Task goal
The response should consist only of the lines from the one with "The image size is (672, 394)." to the end of the data below, copied exactly and without pictures.

Given entries
=-=-=
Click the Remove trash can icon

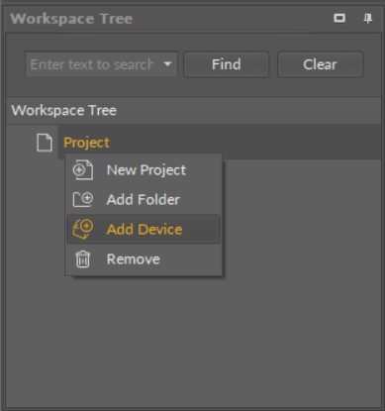click(82, 259)
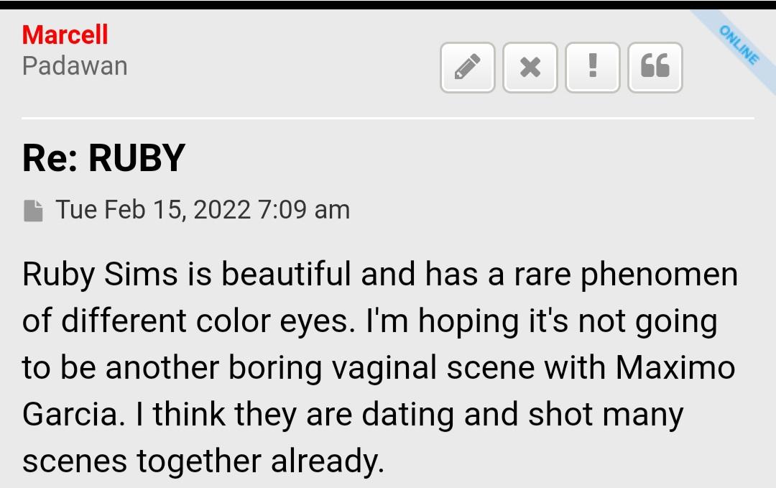Click the "Padawan" rank label
The height and width of the screenshot is (488, 776).
(75, 66)
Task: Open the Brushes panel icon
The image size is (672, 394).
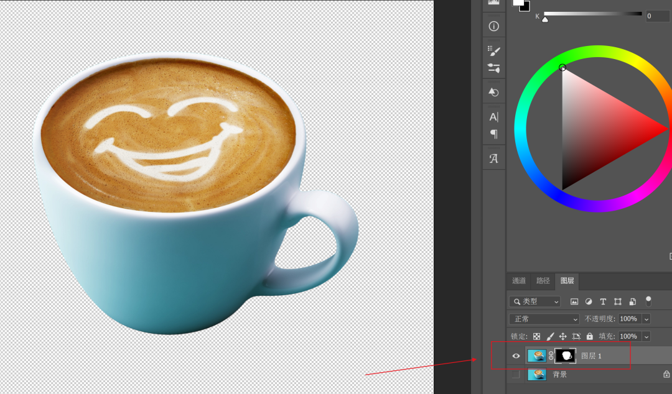Action: (x=494, y=68)
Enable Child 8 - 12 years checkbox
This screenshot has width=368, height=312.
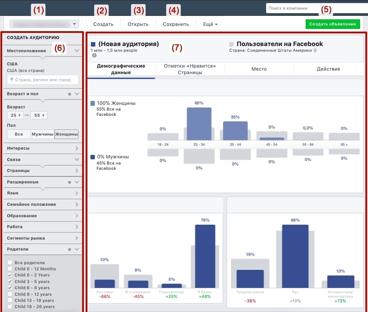10,294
=-=-=
Problem solution
The image size is (672, 394).
Action: (x=494, y=68)
Enable Child 8 - 12 years checkbox
This screenshot has width=368, height=312.
10,294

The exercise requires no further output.